Excerpt

================

Algorithmic Energy: An Algorithmic Space–Time Interpretation of Interaction and Gravitation Based on Desmos

1. Introduction

Classical physics interprets interaction primarily through forces generated by mass, culminating in Newtonian gravity and later extended by General Relativity. While these approaches have achieved remarkable success, several conceptual and observational issues remain unresolved, including the nature of dark energy, the interpretation of cosmic expansion, and apparent inconsistencies in hierarchical gravitational dominance.

Recent developments in Desmos (Bond) theory suggest an alternative interpretation in which interaction is not a force but a manifestation of energetic bonds regulated by space–time structure. In this paper, this idea is formalized through the introduction of Algorithmic Energy, a quantity arising from the algorithmic evolution of space–time itself.

================

Source data

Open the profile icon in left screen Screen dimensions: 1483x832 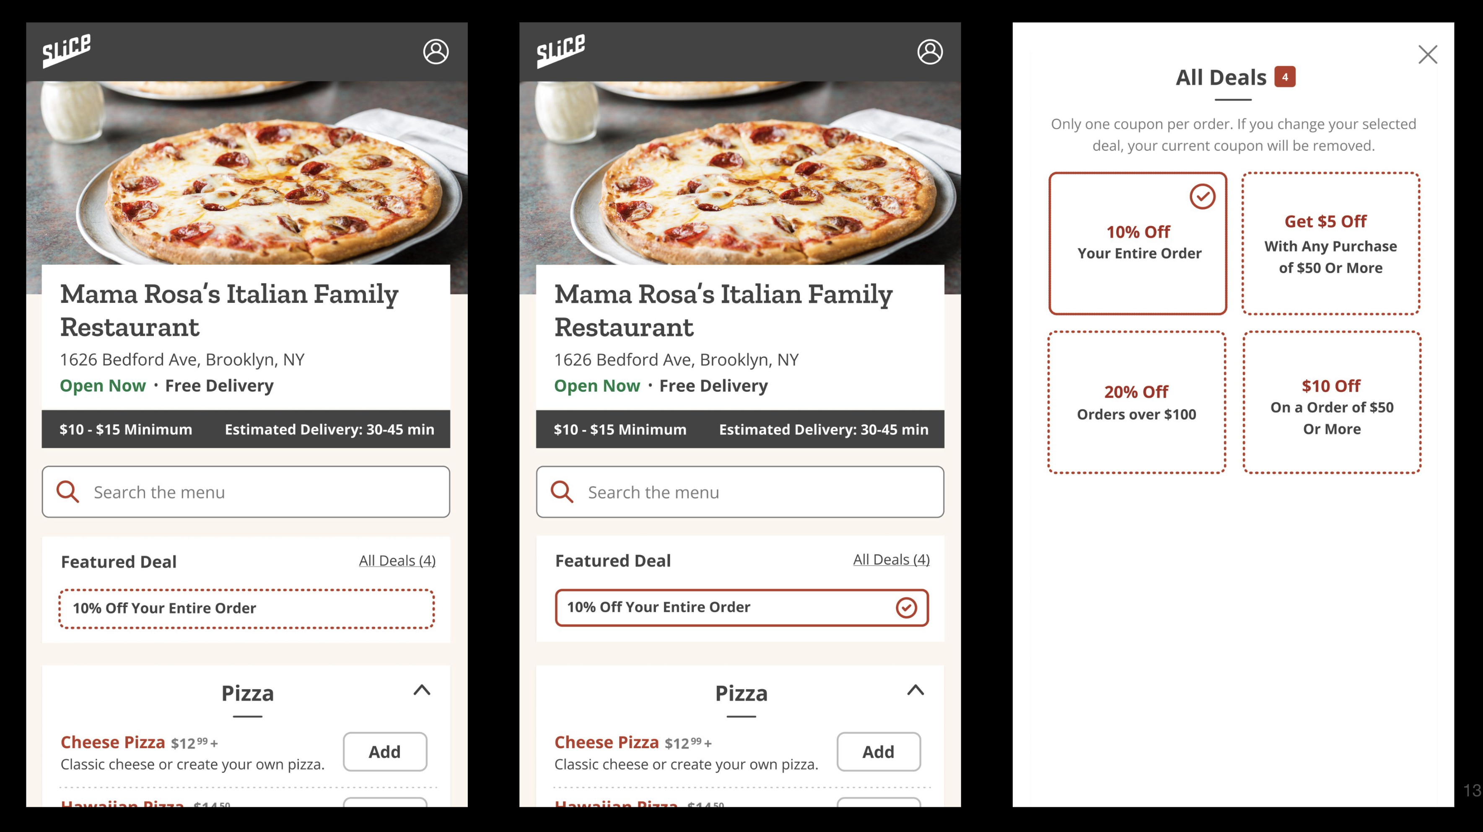point(436,52)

================

Problems
[A] According to the paper on Algorithmic Energy, what does Algorithmic Energy arise from?
[B] Carry on the paper on Algorithmic Energy from the end of its introduction.
The listing is separate material and has no connection to the paper on Algorithmic Energy.

Answers for the exercise
[A] It arises from the algorithmic evolution of space–time itself.

[B]
2. Algorithmic Space–Time

From Challoumis (2025), “Moon’s Paradox: Why the Moon Is Not a Planet based on Desmos” let space–time be described by an algorithmic scaling function $S\left(k\right)$, where

$$k\in \mathbb{N}$$

denotes an iteration or algorithmic step. The function $S\left(k\right)$ encodes the effective space–time scale at step $k$ and may evolve according to a deterministic or convergent rule.

A generic form is

$$S\left(k\right)=A_1{e}^{-{\displaystyle \frac{p}{t_1}}}+s.d{.}_0,$$

or, in recursive form,

$$S\left(k+1\right)=S\left(k\right)+\lambda \left(S^{*}-S\left(k\right)\right),$$

where $S^{*}$ is a stable space–time equilibrium.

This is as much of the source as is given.